(Stored records)
::::

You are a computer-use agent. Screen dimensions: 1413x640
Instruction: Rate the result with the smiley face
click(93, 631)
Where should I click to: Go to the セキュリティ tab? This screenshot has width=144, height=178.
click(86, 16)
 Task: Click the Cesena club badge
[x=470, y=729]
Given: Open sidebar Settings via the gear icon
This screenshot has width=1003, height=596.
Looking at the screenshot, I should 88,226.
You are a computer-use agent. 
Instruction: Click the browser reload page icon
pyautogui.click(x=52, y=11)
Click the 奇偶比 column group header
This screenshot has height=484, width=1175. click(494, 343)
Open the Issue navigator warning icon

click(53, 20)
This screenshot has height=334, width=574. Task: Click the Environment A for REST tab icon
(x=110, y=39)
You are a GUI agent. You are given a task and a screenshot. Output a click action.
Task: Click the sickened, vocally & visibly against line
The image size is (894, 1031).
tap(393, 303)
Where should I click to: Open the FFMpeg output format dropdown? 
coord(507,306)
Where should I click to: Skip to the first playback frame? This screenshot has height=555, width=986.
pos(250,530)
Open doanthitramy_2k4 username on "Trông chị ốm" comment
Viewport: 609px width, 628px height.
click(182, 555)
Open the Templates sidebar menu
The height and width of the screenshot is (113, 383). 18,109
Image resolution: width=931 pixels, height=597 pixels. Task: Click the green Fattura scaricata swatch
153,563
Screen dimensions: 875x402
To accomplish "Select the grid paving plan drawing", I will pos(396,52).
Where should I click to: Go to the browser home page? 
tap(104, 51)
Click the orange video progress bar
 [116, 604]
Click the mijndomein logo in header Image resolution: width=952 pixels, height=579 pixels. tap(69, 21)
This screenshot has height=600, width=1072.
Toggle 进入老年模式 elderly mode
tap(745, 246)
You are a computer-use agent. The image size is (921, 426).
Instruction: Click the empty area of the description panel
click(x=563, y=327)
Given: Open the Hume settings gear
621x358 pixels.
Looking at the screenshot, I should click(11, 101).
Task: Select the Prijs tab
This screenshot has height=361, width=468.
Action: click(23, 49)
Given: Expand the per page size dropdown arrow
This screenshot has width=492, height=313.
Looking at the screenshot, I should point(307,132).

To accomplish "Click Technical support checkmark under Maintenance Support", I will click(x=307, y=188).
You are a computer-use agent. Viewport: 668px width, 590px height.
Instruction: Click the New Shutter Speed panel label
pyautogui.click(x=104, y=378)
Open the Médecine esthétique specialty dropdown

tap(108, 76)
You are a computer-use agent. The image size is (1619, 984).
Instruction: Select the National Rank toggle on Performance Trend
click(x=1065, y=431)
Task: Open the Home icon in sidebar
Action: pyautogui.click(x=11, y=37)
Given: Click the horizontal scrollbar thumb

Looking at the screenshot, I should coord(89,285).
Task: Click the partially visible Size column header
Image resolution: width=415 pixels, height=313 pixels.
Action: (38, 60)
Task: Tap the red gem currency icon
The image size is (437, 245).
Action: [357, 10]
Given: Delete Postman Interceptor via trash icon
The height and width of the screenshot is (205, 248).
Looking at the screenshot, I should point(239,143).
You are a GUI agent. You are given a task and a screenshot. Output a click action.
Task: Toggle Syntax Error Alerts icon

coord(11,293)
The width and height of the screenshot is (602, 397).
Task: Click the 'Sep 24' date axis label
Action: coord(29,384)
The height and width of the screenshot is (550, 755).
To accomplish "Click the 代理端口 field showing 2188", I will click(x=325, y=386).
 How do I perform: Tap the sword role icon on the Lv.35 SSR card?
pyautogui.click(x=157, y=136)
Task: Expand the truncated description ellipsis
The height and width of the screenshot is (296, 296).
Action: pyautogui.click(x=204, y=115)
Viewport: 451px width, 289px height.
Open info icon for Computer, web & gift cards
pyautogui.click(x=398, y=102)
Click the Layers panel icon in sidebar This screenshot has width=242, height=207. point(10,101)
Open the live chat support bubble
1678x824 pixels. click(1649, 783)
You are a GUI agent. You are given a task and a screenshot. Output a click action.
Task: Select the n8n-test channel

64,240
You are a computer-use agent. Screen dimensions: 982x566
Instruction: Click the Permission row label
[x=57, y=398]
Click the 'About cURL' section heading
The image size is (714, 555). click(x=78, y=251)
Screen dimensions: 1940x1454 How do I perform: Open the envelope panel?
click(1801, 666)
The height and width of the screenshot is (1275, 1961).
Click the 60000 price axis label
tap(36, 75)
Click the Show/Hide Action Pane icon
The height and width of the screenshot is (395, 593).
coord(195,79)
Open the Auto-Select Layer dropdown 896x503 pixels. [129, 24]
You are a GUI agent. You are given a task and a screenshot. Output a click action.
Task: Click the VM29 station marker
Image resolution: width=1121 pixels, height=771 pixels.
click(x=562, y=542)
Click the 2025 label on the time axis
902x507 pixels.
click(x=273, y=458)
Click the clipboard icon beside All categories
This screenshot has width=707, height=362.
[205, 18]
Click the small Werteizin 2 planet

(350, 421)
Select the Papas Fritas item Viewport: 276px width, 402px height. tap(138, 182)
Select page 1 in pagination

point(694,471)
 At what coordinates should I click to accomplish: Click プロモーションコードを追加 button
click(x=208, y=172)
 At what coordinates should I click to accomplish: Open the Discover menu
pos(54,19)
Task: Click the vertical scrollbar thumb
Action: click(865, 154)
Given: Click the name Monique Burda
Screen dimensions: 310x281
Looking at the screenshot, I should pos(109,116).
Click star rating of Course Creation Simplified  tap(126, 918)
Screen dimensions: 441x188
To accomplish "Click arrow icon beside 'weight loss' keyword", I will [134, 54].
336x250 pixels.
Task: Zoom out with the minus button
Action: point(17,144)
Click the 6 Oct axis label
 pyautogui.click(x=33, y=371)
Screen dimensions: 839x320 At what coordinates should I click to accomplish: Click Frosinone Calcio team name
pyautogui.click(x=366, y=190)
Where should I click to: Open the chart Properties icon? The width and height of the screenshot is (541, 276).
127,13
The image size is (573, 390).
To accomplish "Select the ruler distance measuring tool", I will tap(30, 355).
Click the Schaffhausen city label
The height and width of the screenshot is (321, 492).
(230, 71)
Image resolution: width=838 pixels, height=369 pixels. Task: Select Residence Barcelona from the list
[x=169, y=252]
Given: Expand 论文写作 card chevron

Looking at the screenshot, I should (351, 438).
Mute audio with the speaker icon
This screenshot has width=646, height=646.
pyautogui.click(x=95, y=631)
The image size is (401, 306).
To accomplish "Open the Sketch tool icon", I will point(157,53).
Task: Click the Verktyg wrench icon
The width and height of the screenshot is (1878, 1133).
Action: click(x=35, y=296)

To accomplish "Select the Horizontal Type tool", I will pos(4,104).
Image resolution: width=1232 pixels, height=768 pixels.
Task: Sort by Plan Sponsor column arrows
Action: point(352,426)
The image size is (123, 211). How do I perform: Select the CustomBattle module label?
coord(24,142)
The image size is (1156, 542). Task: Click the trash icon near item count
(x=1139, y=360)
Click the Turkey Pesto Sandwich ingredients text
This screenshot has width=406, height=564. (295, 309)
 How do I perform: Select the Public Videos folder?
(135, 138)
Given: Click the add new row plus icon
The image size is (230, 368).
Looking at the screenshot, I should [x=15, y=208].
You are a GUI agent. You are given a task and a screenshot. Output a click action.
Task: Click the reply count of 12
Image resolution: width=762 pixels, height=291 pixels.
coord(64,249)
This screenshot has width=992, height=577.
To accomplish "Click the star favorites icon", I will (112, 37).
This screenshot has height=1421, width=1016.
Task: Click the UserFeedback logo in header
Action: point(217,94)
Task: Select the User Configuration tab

::::

WHAT TO WORK ON.
State how many lines of the material above contain the string "gear", matching case exactly. Reply with the number alone.

FINAL RESULT.
2